--- Exercise ---
Every entry must be output exactly as it was written.

--------------------------------

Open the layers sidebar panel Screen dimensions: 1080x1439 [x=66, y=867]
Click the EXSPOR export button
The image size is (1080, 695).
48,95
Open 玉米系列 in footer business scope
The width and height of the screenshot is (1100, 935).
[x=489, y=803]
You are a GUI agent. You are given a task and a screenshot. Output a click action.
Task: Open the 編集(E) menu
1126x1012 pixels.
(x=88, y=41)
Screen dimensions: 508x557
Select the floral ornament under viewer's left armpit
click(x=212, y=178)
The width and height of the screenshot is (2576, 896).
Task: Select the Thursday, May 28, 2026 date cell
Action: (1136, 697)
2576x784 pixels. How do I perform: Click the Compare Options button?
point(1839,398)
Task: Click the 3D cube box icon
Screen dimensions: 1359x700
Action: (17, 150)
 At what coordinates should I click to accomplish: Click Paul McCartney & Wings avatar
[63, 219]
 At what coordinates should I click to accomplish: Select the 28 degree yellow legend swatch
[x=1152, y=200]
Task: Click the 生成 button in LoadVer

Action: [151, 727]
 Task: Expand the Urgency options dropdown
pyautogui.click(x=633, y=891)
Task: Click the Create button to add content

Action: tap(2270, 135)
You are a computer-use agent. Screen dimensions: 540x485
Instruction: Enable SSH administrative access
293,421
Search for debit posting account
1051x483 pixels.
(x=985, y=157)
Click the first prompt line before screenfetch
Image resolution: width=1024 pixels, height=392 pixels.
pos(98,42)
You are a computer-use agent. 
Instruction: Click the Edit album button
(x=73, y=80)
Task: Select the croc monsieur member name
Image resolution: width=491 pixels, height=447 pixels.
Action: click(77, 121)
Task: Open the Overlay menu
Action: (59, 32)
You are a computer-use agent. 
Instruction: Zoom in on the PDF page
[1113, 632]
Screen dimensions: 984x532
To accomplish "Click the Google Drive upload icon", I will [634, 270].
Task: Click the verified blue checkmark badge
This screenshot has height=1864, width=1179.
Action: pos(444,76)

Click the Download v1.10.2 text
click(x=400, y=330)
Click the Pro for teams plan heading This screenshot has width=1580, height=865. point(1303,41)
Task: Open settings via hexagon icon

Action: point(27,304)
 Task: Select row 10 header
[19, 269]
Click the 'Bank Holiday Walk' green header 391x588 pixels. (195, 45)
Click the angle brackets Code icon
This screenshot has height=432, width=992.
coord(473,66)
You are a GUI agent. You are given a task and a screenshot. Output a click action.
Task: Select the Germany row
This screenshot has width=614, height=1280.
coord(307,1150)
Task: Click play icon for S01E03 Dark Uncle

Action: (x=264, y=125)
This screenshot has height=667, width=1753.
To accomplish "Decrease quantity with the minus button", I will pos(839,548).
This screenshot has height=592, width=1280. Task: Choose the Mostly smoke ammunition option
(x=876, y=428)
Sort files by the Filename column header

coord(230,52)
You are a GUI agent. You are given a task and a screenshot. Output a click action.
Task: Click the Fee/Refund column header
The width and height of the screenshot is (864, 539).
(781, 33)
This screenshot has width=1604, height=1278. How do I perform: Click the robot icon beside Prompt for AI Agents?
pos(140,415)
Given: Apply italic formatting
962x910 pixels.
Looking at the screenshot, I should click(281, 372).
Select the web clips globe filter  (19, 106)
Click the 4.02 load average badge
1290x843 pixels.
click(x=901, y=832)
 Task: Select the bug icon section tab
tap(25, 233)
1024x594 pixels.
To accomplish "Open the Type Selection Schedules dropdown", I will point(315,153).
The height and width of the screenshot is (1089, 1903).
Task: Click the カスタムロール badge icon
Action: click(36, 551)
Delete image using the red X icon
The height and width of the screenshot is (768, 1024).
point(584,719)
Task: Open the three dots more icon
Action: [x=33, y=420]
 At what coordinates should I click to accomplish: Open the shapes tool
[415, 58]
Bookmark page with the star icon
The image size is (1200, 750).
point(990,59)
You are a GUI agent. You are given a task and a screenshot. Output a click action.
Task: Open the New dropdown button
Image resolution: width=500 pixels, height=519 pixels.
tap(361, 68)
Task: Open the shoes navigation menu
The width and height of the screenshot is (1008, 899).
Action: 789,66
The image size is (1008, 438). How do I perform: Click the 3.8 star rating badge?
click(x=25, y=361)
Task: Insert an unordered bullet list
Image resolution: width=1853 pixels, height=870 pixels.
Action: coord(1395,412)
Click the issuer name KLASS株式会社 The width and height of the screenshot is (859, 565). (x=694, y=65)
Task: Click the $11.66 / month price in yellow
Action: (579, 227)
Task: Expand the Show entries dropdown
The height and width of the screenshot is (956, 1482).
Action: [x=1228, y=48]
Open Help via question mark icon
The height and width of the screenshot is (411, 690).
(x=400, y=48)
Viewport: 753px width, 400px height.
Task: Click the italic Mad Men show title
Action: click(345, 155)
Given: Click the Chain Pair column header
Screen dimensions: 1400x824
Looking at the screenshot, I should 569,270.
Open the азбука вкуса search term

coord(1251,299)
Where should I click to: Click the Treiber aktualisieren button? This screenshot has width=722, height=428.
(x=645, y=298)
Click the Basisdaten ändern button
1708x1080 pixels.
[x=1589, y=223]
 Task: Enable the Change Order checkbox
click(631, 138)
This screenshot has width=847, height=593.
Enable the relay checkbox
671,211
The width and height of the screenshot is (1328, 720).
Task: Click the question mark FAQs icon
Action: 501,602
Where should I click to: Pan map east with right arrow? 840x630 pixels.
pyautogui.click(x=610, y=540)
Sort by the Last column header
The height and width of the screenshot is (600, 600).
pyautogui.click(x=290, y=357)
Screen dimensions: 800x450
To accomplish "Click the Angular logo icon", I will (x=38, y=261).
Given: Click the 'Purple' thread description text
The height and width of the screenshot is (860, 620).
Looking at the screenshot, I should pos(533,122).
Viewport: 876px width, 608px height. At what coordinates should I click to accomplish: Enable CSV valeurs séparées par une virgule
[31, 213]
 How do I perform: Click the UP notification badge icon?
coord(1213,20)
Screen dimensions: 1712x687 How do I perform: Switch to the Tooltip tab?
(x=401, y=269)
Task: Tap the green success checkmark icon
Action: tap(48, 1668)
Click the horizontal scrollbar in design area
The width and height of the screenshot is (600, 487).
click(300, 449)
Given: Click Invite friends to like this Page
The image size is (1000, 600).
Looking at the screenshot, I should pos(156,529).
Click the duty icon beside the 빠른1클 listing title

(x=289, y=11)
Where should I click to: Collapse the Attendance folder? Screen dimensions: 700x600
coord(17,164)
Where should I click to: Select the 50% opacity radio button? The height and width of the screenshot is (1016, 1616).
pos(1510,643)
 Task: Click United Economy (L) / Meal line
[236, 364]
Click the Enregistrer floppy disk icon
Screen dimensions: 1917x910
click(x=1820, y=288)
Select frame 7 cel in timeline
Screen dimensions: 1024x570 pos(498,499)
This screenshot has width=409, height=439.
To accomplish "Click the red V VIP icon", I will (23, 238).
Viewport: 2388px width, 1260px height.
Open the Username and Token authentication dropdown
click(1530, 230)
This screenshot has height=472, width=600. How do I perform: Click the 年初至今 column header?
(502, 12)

--------------------------------

--- Solution for this task ---
Open the layers sidebar panel Screen dimensions: 1080x1439 [x=66, y=867]
Click the EXSPOR export button
The image size is (1080, 695).
48,95
Open 玉米系列 in footer business scope
The width and height of the screenshot is (1100, 935).
[x=489, y=803]
You are a GUI agent. You are given a task and a screenshot. Output a click action.
Task: Open the 編集(E) menu
1126x1012 pixels.
(x=88, y=41)
Screen dimensions: 508x557
Select the floral ornament under viewer's left armpit
click(x=212, y=178)
The width and height of the screenshot is (2576, 896).
Task: Select the Thursday, May 28, 2026 date cell
Action: (1136, 697)
2576x784 pixels. How do I perform: Click the Compare Options button?
point(1839,398)
Task: Click the 3D cube box icon
Screen dimensions: 1359x700
Action: (17, 150)
 At what coordinates should I click to accomplish: Click Paul McCartney & Wings avatar
[63, 219]
 At what coordinates should I click to accomplish: Select the 28 degree yellow legend swatch
[x=1152, y=200]
Task: Click the 生成 button in LoadVer

Action: [151, 727]
 Task: Expand the Urgency options dropdown
pyautogui.click(x=633, y=891)
Task: Click the Create button to add content

Action: tap(2270, 135)
You are a computer-use agent. Screen dimensions: 540x485
Instruction: Enable SSH administrative access
293,421
Search for debit posting account
1051x483 pixels.
(x=985, y=157)
Click the first prompt line before screenfetch
Image resolution: width=1024 pixels, height=392 pixels.
pos(98,42)
You are a computer-use agent. 
Instruction: Click the Edit album button
(x=73, y=80)
Task: Select the croc monsieur member name
Image resolution: width=491 pixels, height=447 pixels.
Action: click(77, 121)
Task: Open the Overlay menu
Action: (59, 32)
You are a computer-use agent. 
Instruction: Zoom in on the PDF page
[1113, 632]
Screen dimensions: 984x532
To accomplish "Click the Google Drive upload icon", I will [634, 270].
Task: Click the verified blue checkmark badge
This screenshot has height=1864, width=1179.
Action: pos(444,76)

Click the Download v1.10.2 text
click(x=400, y=330)
Click the Pro for teams plan heading This screenshot has width=1580, height=865. point(1303,41)
Task: Open settings via hexagon icon

Action: point(27,304)
 Task: Select row 10 header
[19, 269]
Click the 'Bank Holiday Walk' green header 391x588 pixels. (195, 45)
Click the angle brackets Code icon
This screenshot has height=432, width=992.
coord(473,66)
You are a GUI agent. You are given a task and a screenshot. Output a click action.
Task: Select the Germany row
This screenshot has width=614, height=1280.
coord(307,1150)
Task: Click play icon for S01E03 Dark Uncle

Action: (x=264, y=125)
This screenshot has height=667, width=1753.
To accomplish "Decrease quantity with the minus button", I will pos(839,548).
This screenshot has height=592, width=1280. Task: Choose the Mostly smoke ammunition option
(x=876, y=428)
Sort files by the Filename column header

coord(230,52)
You are a GUI agent. You are given a task and a screenshot. Output a click action.
Task: Click the Fee/Refund column header
The width and height of the screenshot is (864, 539).
(781, 33)
This screenshot has width=1604, height=1278. How do I perform: Click the robot icon beside Prompt for AI Agents?
pos(140,415)
Given: Apply italic formatting
962x910 pixels.
Looking at the screenshot, I should click(281, 372).
Select the web clips globe filter  (19, 106)
Click the 4.02 load average badge
1290x843 pixels.
click(x=901, y=832)
 Task: Select the bug icon section tab
tap(25, 233)
1024x594 pixels.
To accomplish "Open the Type Selection Schedules dropdown", I will point(315,153).
The height and width of the screenshot is (1089, 1903).
Task: Click the カスタムロール badge icon
Action: click(36, 551)
Delete image using the red X icon
The height and width of the screenshot is (768, 1024).
point(584,719)
Task: Open the three dots more icon
Action: [x=33, y=420]
 At what coordinates should I click to accomplish: Open the shapes tool
[415, 58]
Bookmark page with the star icon
The image size is (1200, 750).
point(990,59)
You are a GUI agent. You are given a task and a screenshot. Output a click action.
Task: Open the New dropdown button
Image resolution: width=500 pixels, height=519 pixels.
tap(361, 68)
Task: Open the shoes navigation menu
The width and height of the screenshot is (1008, 899).
Action: 789,66
The image size is (1008, 438). How do I perform: Click the 3.8 star rating badge?
click(x=25, y=361)
Task: Insert an unordered bullet list
Image resolution: width=1853 pixels, height=870 pixels.
Action: coord(1395,412)
Click the issuer name KLASS株式会社 The width and height of the screenshot is (859, 565). (x=694, y=65)
Task: Click the $11.66 / month price in yellow
Action: (579, 227)
Task: Expand the Show entries dropdown
The height and width of the screenshot is (956, 1482).
Action: [x=1228, y=48]
Open Help via question mark icon
The height and width of the screenshot is (411, 690).
(x=400, y=48)
Viewport: 753px width, 400px height.
Task: Click the italic Mad Men show title
Action: click(345, 155)
Given: Click the Chain Pair column header
Screen dimensions: 1400x824
Looking at the screenshot, I should 569,270.
Open the азбука вкуса search term

coord(1251,299)
Where should I click to: Click the Treiber aktualisieren button? This screenshot has width=722, height=428.
(x=645, y=298)
Click the Basisdaten ändern button
1708x1080 pixels.
[x=1589, y=223]
 Task: Enable the Change Order checkbox
click(631, 138)
This screenshot has width=847, height=593.
Enable the relay checkbox
671,211
The width and height of the screenshot is (1328, 720).
Task: Click the question mark FAQs icon
Action: 501,602
Where should I click to: Pan map east with right arrow? 840x630 pixels.
pyautogui.click(x=610, y=540)
Sort by the Last column header
The height and width of the screenshot is (600, 600).
pyautogui.click(x=290, y=357)
Screen dimensions: 800x450
To accomplish "Click the Angular logo icon", I will (x=38, y=261).
Given: Click the 'Purple' thread description text
The height and width of the screenshot is (860, 620).
Looking at the screenshot, I should pos(533,122).
Viewport: 876px width, 608px height. At what coordinates should I click to accomplish: Enable CSV valeurs séparées par une virgule
[31, 213]
 How do I perform: Click the UP notification badge icon?
coord(1213,20)
Screen dimensions: 1712x687 How do I perform: Switch to the Tooltip tab?
(x=401, y=269)
Task: Tap the green success checkmark icon
Action: tap(48, 1668)
Click the horizontal scrollbar in design area
The width and height of the screenshot is (600, 487).
click(300, 449)
Given: Click Invite friends to like this Page
The image size is (1000, 600).
Looking at the screenshot, I should pos(156,529).
Click the duty icon beside the 빠른1클 listing title

(x=289, y=11)
Where should I click to: Collapse the Attendance folder? Screen dimensions: 700x600
coord(17,164)
Where should I click to: Select the 50% opacity radio button? The height and width of the screenshot is (1016, 1616).
pos(1510,643)
 Task: Click United Economy (L) / Meal line
[236, 364]
Click the Enregistrer floppy disk icon
Screen dimensions: 1917x910
click(x=1820, y=288)
Select frame 7 cel in timeline
Screen dimensions: 1024x570 pos(498,499)
This screenshot has width=409, height=439.
To accomplish "Click the red V VIP icon", I will (23, 238).
Viewport: 2388px width, 1260px height.
Open the Username and Token authentication dropdown
click(1530, 230)
This screenshot has height=472, width=600. How do I perform: Click the 年初至今 column header?
(502, 12)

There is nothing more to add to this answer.